Targeting arbitrary regions of intrinsically disordered proteins

Abstract

A general, robust approach to design proteins that bind tightly and specifically to intrinsically disordered regions (IDRs) of proteins and flexible peptides with minimal cost would have wide applications in biological research, therapeutics, and diagnosis. However, the lack of defined structures and the high variability in sequence and conformational preferences has complicated such efforts. Herein, we have built layers of work to solve this problem with two main computational methods, i.e., bottom-up and top-down. As for the bottom-up approach, we built a landscape to first develop components of geometric matching and amino acid sidechain-oriented pocket recognition for regular peptides; we then generalized it to the broad non-regular landscapes combined with deep learning tools under a rule of optimal binding geometric constraints, achieving specific recognition toward arbitrary unstructured protein sequence space. As for the top-down approach, we leveraged the power of deep learning, trained neural networks to predict and co-fold a disordered target and a designed binding protein to it all together. Using these computational methods, we have designed binders to more than 50 broadly diverse unstructured targets, including highly polar targets. Experimental testing of dozens to hundreds of designs per target yielded binders with affinities better than 100 nM in most cases, and in the pM range straight out of the computer in five cases. Co-crystal structures of designed binder-target complexes as well as NMR structures with isotope labeled peptide targets were closely consistent with the design models. All-by-all in vitro binding crosstalk experiments for representative designs binding diverse targets show they are highly specific for the intended targets, with no crosstalk even for the closely related peptides.
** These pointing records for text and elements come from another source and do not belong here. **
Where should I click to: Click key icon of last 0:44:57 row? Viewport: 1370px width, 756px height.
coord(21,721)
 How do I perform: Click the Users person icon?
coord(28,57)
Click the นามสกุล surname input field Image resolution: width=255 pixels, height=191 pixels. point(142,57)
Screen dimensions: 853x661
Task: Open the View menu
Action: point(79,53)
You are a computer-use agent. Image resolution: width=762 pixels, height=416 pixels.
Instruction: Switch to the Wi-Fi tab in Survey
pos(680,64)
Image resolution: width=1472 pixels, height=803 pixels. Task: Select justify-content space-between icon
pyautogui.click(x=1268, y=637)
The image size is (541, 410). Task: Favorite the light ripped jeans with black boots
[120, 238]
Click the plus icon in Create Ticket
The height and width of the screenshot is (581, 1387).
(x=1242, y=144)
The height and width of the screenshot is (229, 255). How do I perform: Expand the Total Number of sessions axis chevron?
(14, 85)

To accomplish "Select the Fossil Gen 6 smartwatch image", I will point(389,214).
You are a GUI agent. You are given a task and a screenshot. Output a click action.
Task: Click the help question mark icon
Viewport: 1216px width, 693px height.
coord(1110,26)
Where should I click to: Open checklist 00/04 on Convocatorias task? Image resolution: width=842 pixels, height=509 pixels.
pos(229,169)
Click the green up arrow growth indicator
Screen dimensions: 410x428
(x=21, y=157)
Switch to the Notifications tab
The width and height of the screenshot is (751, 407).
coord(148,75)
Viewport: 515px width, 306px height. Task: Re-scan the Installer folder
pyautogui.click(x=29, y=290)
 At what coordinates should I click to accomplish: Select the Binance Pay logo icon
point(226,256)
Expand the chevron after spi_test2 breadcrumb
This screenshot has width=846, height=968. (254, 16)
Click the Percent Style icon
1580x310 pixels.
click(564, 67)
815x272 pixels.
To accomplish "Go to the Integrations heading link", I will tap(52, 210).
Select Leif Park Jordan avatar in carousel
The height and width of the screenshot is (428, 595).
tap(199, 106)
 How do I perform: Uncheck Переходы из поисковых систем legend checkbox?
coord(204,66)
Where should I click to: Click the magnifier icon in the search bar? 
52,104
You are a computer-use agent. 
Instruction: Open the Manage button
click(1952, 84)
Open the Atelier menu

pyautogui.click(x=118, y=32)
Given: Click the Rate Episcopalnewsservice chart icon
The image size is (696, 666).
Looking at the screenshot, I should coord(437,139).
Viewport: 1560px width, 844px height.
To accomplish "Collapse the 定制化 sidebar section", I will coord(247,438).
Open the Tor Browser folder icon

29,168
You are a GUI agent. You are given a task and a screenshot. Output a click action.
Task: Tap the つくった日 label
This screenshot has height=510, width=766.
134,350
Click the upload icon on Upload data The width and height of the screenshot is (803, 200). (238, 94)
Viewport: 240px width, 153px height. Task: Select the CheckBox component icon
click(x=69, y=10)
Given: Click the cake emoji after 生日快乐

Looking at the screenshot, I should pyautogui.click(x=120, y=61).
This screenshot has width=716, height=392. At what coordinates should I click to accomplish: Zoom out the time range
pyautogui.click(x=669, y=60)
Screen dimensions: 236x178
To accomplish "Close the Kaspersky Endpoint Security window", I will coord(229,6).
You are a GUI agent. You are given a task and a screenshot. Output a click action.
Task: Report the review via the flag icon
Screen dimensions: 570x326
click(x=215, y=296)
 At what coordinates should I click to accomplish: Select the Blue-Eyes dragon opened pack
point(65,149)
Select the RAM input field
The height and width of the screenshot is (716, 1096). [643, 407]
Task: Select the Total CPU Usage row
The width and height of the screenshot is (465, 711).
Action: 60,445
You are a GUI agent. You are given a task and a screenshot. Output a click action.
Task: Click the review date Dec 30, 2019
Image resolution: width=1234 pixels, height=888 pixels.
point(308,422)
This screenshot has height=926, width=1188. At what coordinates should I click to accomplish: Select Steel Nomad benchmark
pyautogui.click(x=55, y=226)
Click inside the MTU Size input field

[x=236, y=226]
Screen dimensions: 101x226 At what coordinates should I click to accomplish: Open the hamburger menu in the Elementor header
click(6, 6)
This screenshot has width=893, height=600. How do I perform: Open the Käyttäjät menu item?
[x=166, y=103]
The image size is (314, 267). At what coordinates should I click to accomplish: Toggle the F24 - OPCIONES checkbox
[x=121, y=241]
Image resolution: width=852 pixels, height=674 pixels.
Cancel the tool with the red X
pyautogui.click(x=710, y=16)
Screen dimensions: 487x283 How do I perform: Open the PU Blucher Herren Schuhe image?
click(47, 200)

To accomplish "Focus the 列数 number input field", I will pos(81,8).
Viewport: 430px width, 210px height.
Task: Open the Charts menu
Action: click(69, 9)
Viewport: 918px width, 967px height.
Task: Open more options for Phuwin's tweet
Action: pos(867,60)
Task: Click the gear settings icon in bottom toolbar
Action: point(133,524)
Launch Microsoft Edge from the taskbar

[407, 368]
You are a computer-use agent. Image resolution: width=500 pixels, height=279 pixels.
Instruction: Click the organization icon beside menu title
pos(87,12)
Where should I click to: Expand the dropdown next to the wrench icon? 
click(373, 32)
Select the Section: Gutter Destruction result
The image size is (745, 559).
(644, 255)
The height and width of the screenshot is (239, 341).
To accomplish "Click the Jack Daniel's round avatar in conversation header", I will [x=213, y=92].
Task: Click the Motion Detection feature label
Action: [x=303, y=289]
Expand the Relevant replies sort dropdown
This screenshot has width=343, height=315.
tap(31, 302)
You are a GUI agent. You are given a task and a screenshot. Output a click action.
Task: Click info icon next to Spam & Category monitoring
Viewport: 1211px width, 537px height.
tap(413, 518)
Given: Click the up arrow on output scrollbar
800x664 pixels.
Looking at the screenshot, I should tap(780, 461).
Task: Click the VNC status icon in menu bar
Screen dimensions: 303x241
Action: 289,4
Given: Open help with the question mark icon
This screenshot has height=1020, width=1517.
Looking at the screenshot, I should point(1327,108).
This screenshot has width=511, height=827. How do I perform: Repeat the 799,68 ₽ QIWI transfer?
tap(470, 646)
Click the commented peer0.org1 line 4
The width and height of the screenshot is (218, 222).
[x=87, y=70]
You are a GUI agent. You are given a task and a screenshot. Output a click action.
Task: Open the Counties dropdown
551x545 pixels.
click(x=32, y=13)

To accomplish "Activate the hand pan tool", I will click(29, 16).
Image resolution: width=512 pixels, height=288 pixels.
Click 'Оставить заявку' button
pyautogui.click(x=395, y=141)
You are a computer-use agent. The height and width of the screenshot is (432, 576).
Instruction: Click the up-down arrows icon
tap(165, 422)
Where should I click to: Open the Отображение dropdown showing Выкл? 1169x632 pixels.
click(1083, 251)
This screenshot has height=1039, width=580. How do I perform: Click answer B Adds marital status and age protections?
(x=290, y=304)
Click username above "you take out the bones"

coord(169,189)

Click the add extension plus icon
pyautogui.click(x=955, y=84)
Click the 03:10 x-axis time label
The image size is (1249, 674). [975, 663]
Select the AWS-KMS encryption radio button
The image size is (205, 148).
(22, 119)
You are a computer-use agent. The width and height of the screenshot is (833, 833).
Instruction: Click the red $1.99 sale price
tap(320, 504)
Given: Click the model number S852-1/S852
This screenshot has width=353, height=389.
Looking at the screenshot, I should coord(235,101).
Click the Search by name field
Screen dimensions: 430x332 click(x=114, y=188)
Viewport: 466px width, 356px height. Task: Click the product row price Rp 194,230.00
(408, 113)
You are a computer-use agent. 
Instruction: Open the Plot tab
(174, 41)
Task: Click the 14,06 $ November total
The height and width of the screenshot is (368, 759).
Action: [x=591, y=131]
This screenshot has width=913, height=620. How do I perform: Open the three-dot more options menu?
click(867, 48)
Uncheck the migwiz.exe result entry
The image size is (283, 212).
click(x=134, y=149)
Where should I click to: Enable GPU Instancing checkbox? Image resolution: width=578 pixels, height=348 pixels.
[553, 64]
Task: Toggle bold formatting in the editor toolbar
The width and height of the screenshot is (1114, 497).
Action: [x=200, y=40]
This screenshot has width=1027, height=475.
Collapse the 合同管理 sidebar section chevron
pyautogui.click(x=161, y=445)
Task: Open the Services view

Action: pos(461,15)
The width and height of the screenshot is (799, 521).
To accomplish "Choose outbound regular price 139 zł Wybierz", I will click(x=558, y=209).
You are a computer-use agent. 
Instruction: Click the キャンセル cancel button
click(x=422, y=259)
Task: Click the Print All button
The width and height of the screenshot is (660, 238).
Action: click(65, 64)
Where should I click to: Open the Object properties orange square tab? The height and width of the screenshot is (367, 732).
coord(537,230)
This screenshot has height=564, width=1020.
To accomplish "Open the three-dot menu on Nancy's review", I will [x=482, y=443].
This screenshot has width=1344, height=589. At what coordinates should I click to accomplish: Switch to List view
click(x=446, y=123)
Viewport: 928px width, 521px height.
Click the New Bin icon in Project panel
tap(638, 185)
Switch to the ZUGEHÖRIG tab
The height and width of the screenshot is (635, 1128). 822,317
Designs were shown functional in a number of downstream assays indicating the therapeutic, diagnosis, intracellular tracking potentials. These methods were applied in the biologically relevant cancer target RAS to distinguish the four distinct isoforms in cells to the degree antibodies have never achieved. Our approach thus could provide a general solution to the intrinsically disordered protein and peptide recognition problem, while paving a road to site-specific recognition of post-translational modifications (PTMs) and enzymatic functional designs as well.